Frowning, you reached out to one of the books on the table top and, at Barker's nod, lifted the book to get a better look. At first glance you'd thought it was well made but simple, but the moment your fingers touched the binding you realized that it had been  _finely_ made. Bound with soft leather and stitched neatly with...a derivative of silk, perhaps? The thread had been dyed to match the color of the binding almost exactly, and if you blinked you had to locate individual stitches all over again.

"Do they...make them themselves?" You asked absently, gently opening the front cover. The only thing you might guess was intended to be craftsman's mark was a meticulously scrawled _B._ , written in looping calligraphy. Wondering if the book was written in such fancy script, because that would likely be both immensely time consuming and practically impossible to read for long periods of time, you idly flipped to the center of the book. And nearly dropped it.

"This. Was.  **Printed!!** " You sputtered, "With a  **stamping** **press**!"

Barker nodded casually, as if owning and operating a stamping press wasn't an equally, if not more heinous crime in Commonwealth than literacy; You'd felt light headed when Volfred had said he'd once operated one, and it was a miracle that they'd let him live...Something that, given how the Commonwealth had changed, you doubted would happen to any others that were caught operating a stamping press.

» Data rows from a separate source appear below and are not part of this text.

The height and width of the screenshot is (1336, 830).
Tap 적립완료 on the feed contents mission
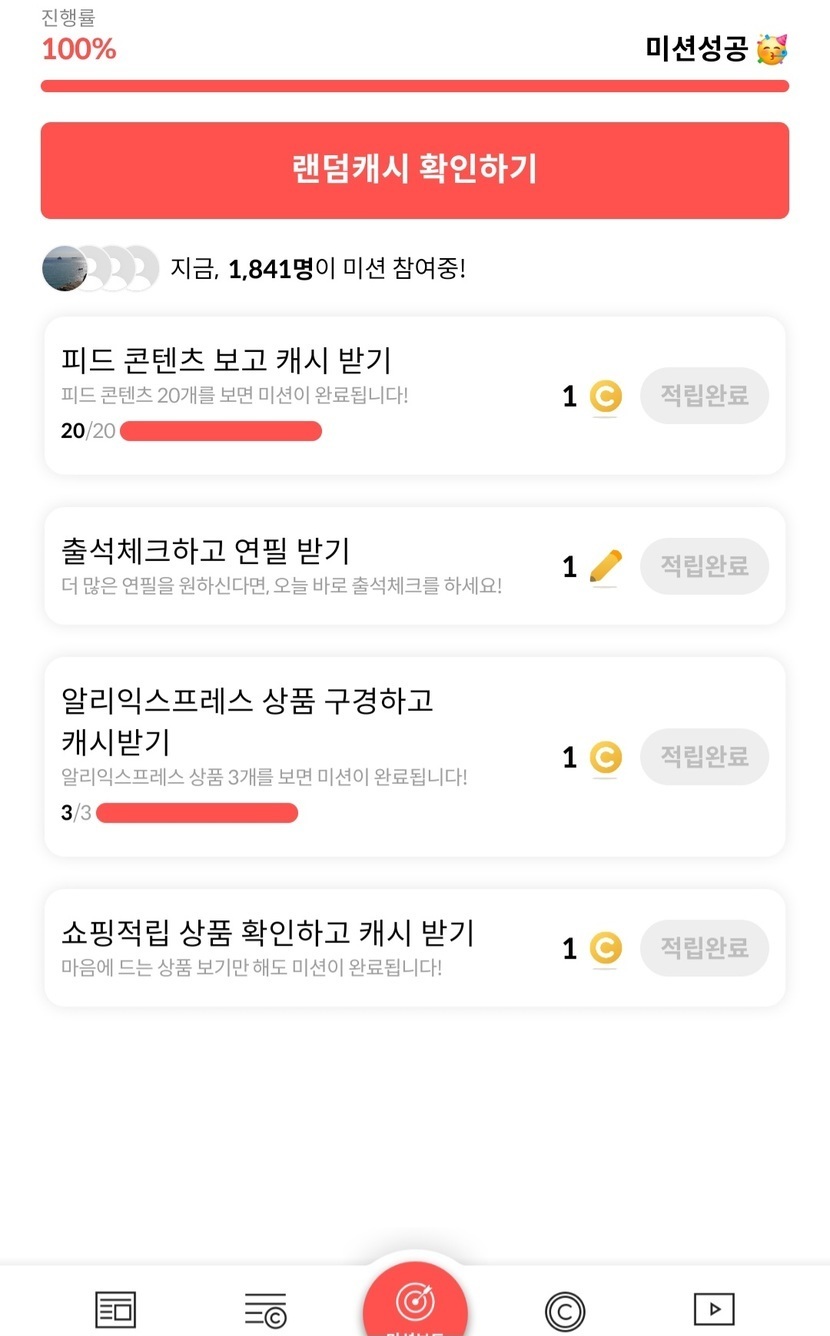pos(704,396)
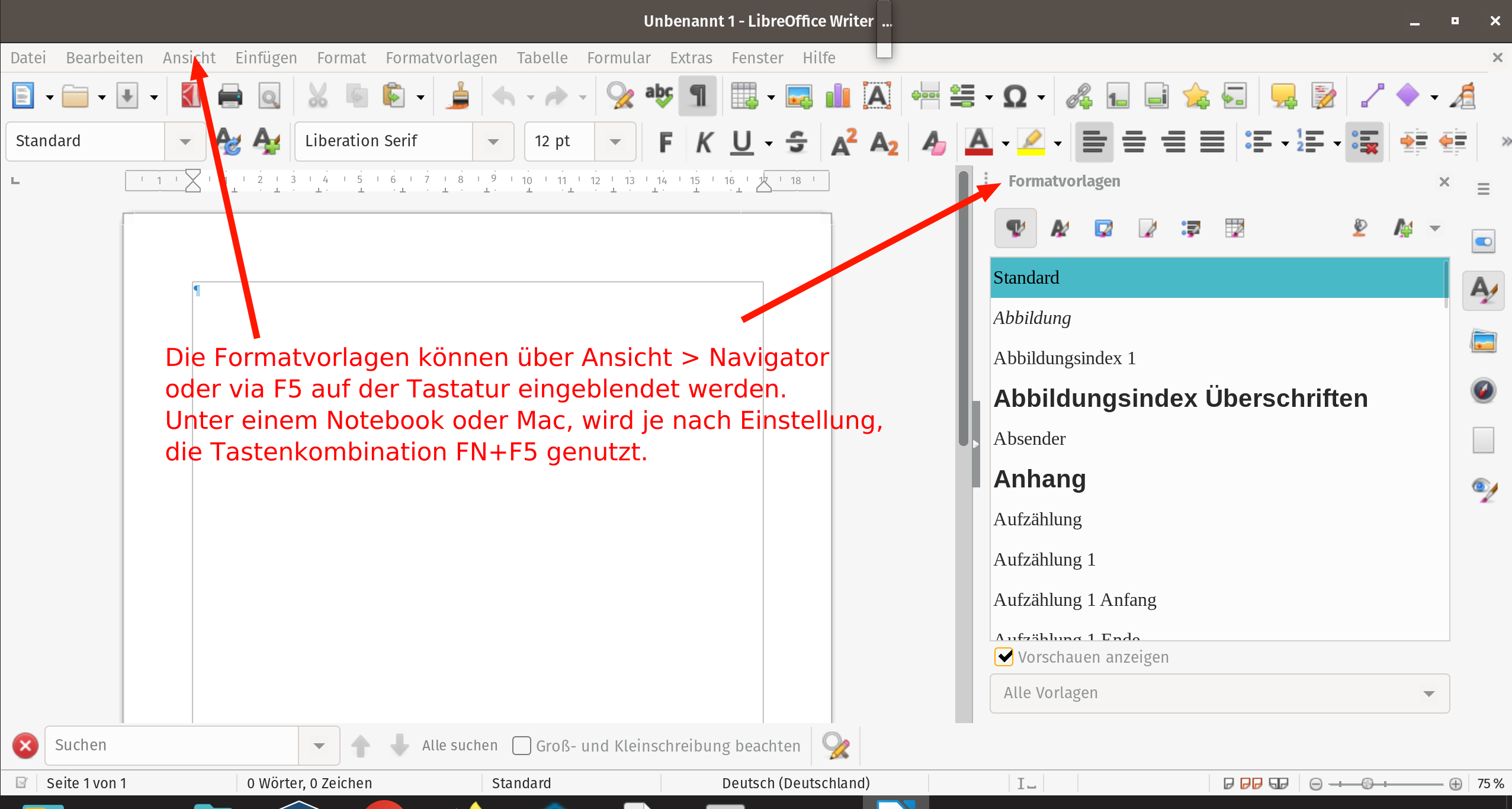This screenshot has height=809, width=1512.
Task: Expand the Liberation Serif font dropdown
Action: [493, 142]
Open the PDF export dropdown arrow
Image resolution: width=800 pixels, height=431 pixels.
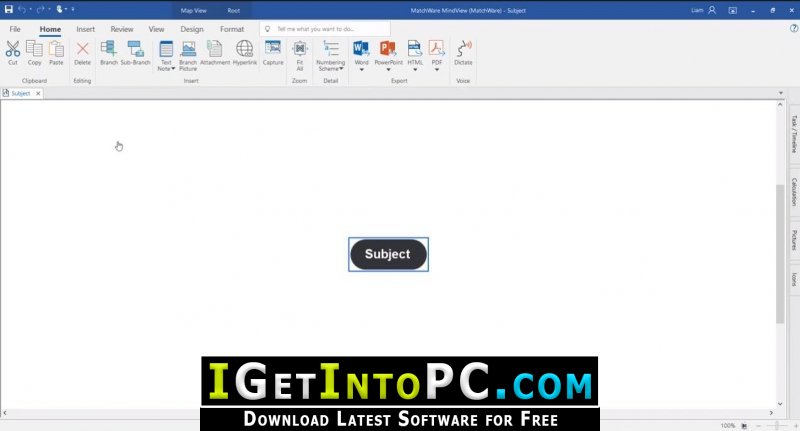437,69
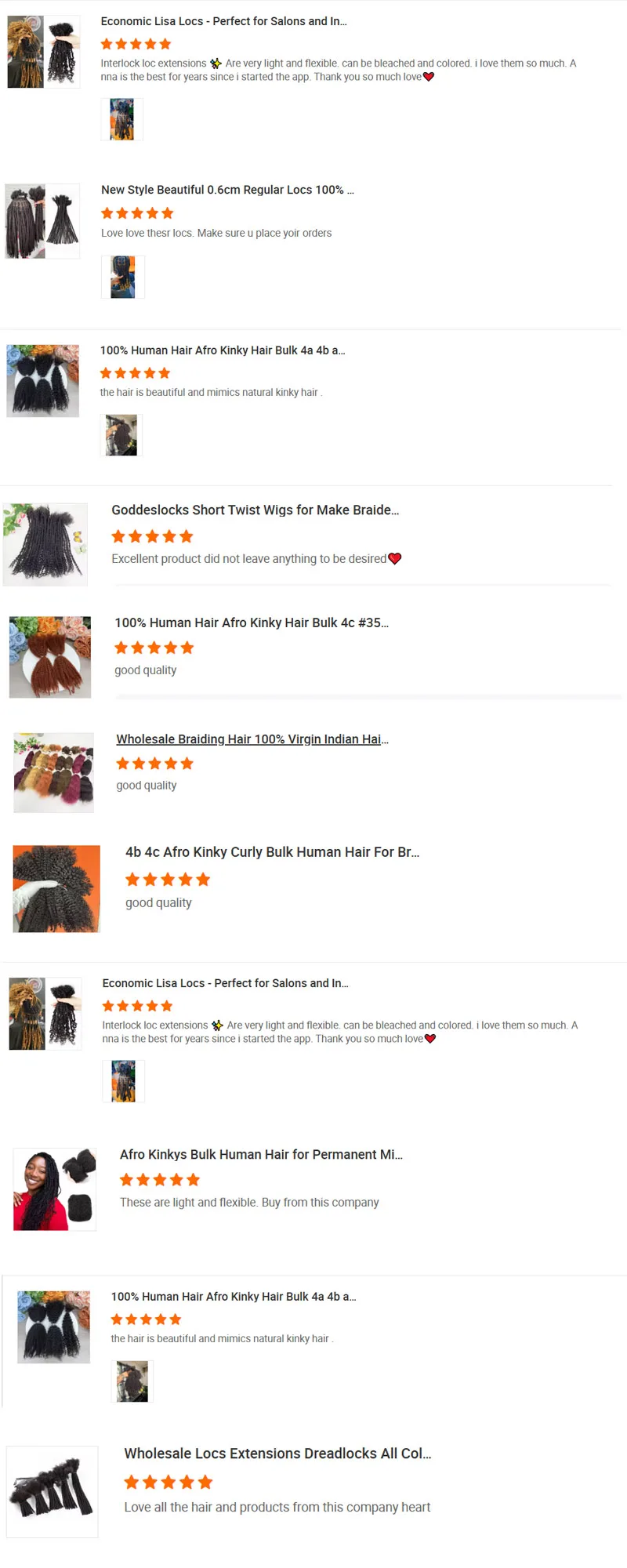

"They're too busy to  _hand write_ all the books that are grounds for exile for everyone else," Barker huffed, rolling his eyes. "Anyway, I wanted books, and they wanted Downside shit." He shrugged. "Everyone's happy."

"Wait," You looked up from the book, brow furrowed, "Does that mean you're the Dissidents's Reader?"

"What," He snickered, "I ain't snooty enough for ya? I've always been a rebellious sort and what's more rebellious than learning to read?"

You couldn't argue against that, but you found that you couldn't necessarily agree, either. You hadn't learned to to read to 'stick it to the man', but because...

_"This is a weapon, a weapon that can never be stolen or lost."_

_"But I **hate** weapons..."  
_

"Reading just wasn't what they caught me doin'," Barker continued, oblivious to the sudden quivering of your hands,  _a memory?_ "Can't imagine the colors they musta turned after exiling me for pissing on a statue, only to find a few old books in my house."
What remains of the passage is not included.